Smarter secure payment forms and real time Salesforce integration

Non-Profit Soapbox can be your cash register. Want to accept donations or member dues or payments for event registrations without having your donor or member or attendee ever leave your site? Yep, you can do that. Our tools are tight with PayPal, Authorize.net, and Braintree so it all happens behind the scenes and you keep your visitor your visitor - rather than shuffling them off elsewhere.

What's more, the payment form is protected through a secure socket layer (SSL) connection - all as part of the default setup for Soapbox so you don't need to worry about paying for and maintaining an SSL certificate of your very own. And that SSL connection causes the nifty little lock to appear in your visitor's browser bar so they know their credit card data is safe.

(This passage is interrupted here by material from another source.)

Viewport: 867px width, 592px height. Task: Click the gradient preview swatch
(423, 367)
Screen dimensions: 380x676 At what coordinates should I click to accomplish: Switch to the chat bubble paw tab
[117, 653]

Now the "secure payment forms" part of this headline has always been in Soapbox. That's old news. What is new news is the "smarter" portion of the headline. With last night's update of Soapbox, if you have a password protected area of your site and a visitor logs in, they'll still be logged in when they go to a payment form. And, since they are logged in, Soapbox will automatically fill in their First Name, Last Name, and Email address into the Contact Information section of the form - plus give them access to event tickets restricted just to logged in users.

And, if you have the connection between Soapbox and Salesforce.com on your site, that donation or dues payment or registration payment is automatically stored in Salesforce, gently and neatly placed where it needs to go for real time reporting.

Example of smarty pants payment process

Let's look at an example, shall we?

1) Phil visits your Soapbox site

Phil avatar

2) Phil logs in

Login module

3) Phil makes a donation. Soapbox knows Phil and fills in Phil's info.

Donation prefill example

4) Phil registers for an event. Soapbox knows Phil and fills in Phil's info.

Event prefill example

5) Phil's filled in data is funneled to Salesforce where it is fancily associated with Phil's Contact record on the flip side

Funny how it all fits together so fantastically, eh?